## [Exercise directions]
Range to output from the entries below: the line containing "Viewport: 872px width, 557px height." through the line containing "How do I perform: Open the VoIP phone icon?". Set it down exactly, ends included, nothing else.

## [Working data]
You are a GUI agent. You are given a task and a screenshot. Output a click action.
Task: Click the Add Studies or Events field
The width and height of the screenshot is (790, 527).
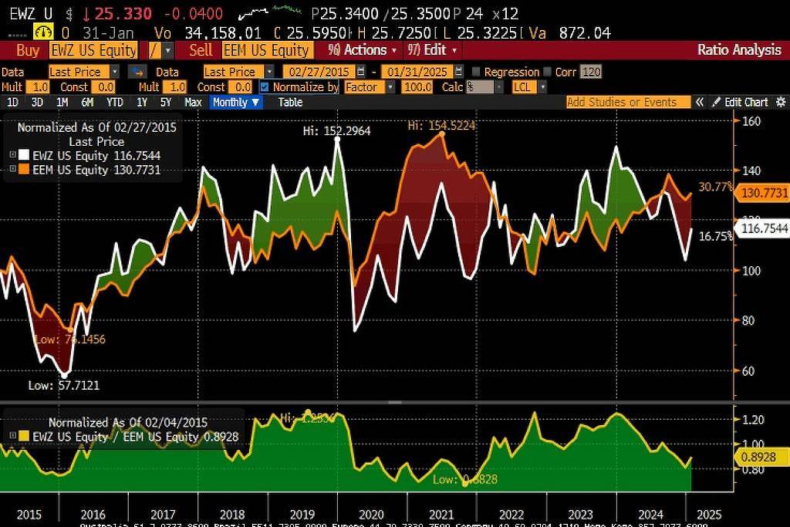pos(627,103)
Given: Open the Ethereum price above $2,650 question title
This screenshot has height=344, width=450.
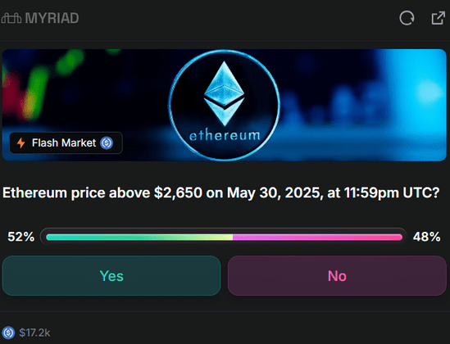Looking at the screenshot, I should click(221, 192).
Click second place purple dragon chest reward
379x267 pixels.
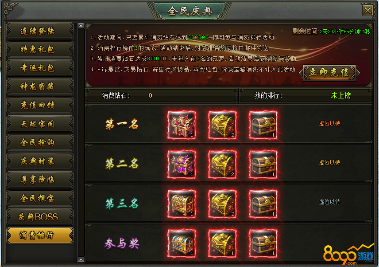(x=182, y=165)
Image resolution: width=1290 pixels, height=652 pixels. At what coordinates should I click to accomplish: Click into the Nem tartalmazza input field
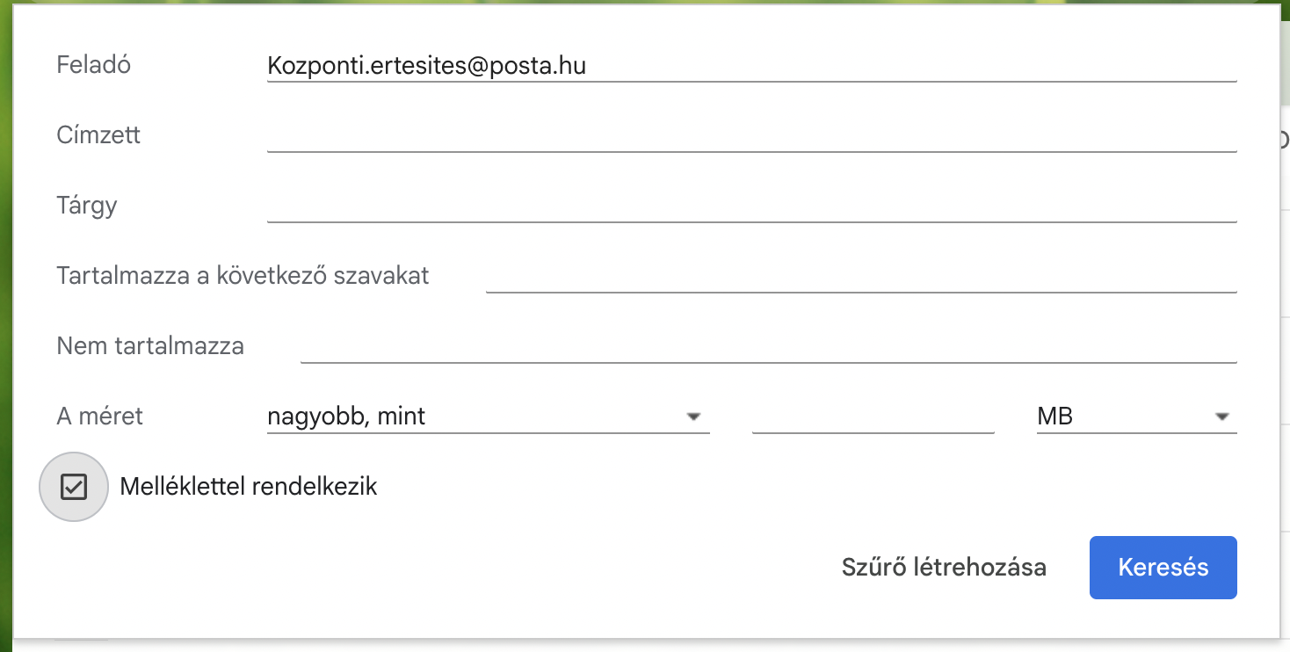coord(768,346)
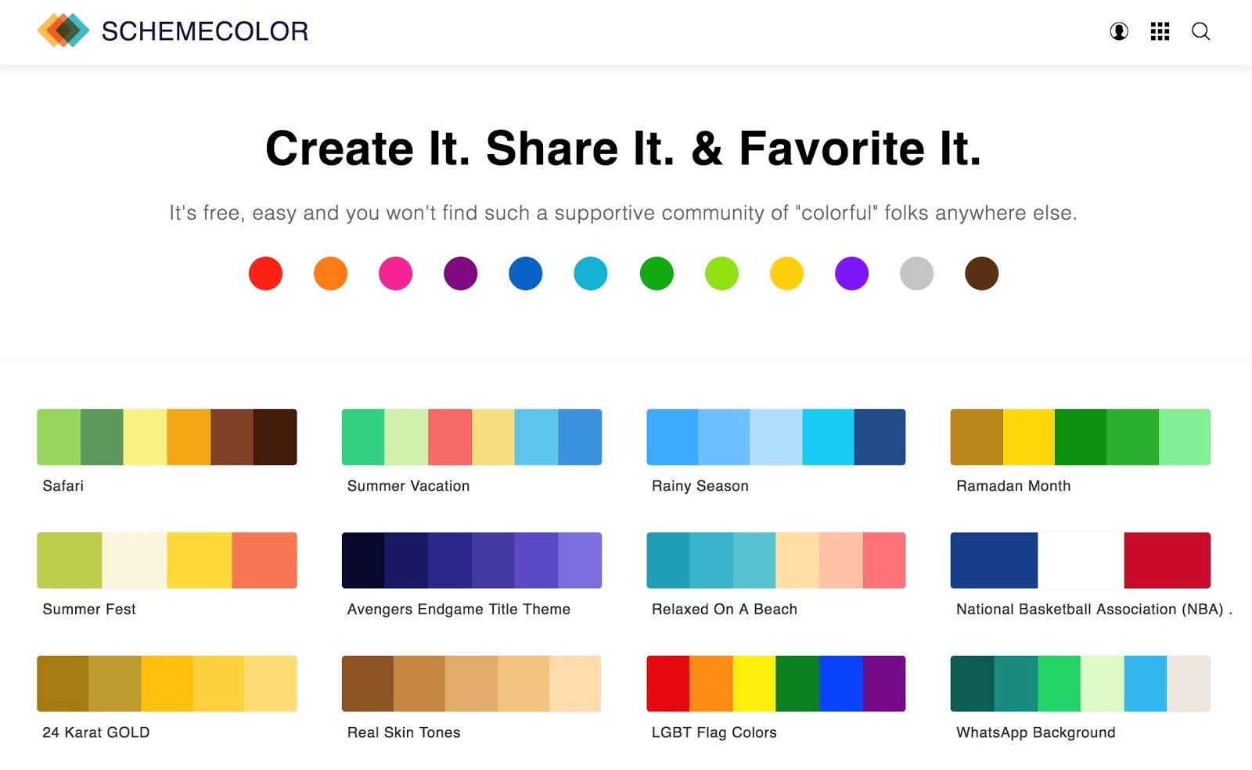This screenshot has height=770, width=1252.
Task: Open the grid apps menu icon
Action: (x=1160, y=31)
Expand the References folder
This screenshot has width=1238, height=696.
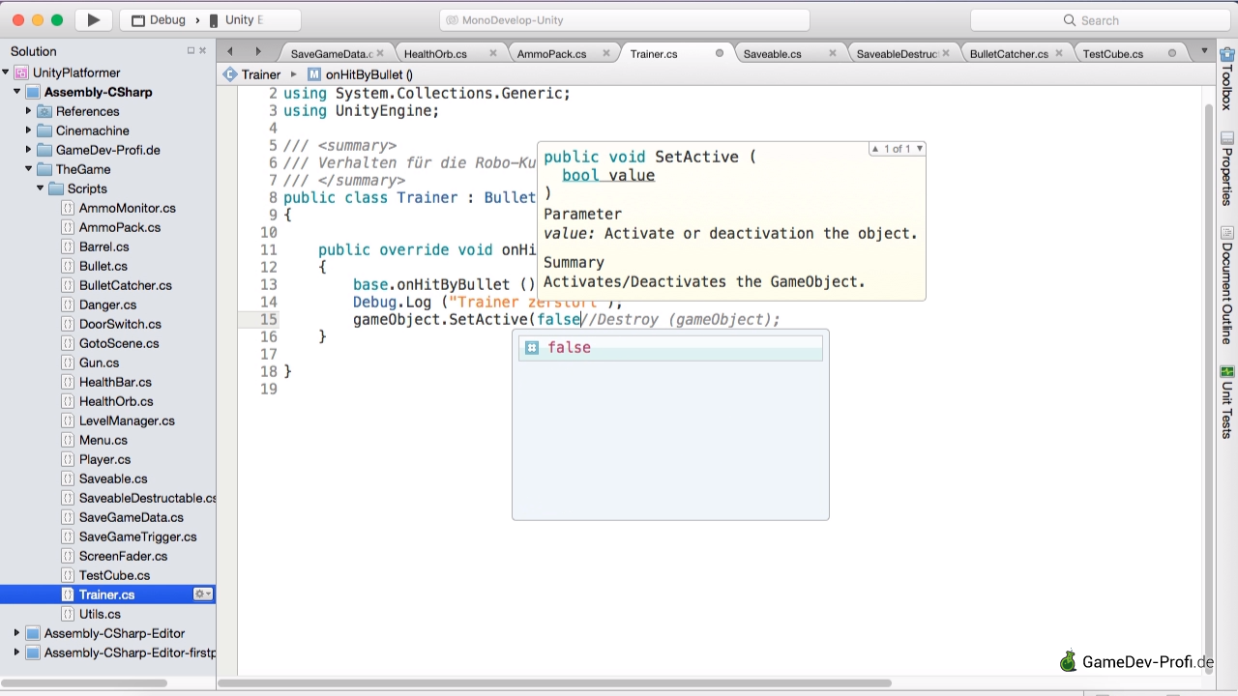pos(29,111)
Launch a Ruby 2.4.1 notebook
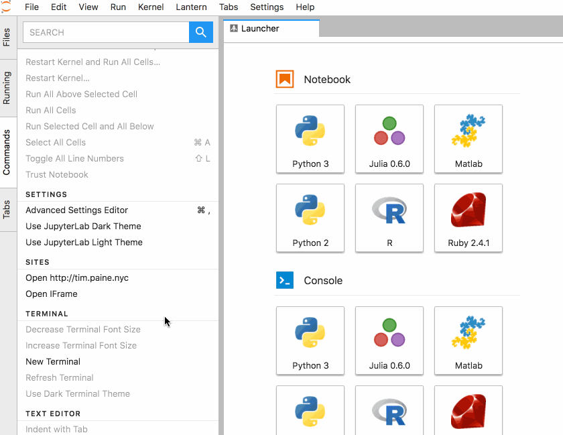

...

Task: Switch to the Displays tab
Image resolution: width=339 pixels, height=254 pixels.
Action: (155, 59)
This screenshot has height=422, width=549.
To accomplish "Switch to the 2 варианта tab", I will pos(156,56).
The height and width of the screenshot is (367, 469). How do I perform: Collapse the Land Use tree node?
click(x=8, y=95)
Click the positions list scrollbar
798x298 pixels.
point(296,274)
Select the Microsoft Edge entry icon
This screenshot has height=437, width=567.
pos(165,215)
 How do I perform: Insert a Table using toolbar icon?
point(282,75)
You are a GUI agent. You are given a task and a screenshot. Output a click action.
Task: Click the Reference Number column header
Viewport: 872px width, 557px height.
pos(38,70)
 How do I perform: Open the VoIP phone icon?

## [Solved problem]
Viewport: 872px width, 557px height.
pos(38,70)
 How do I perform: Open the VoIP phone icon?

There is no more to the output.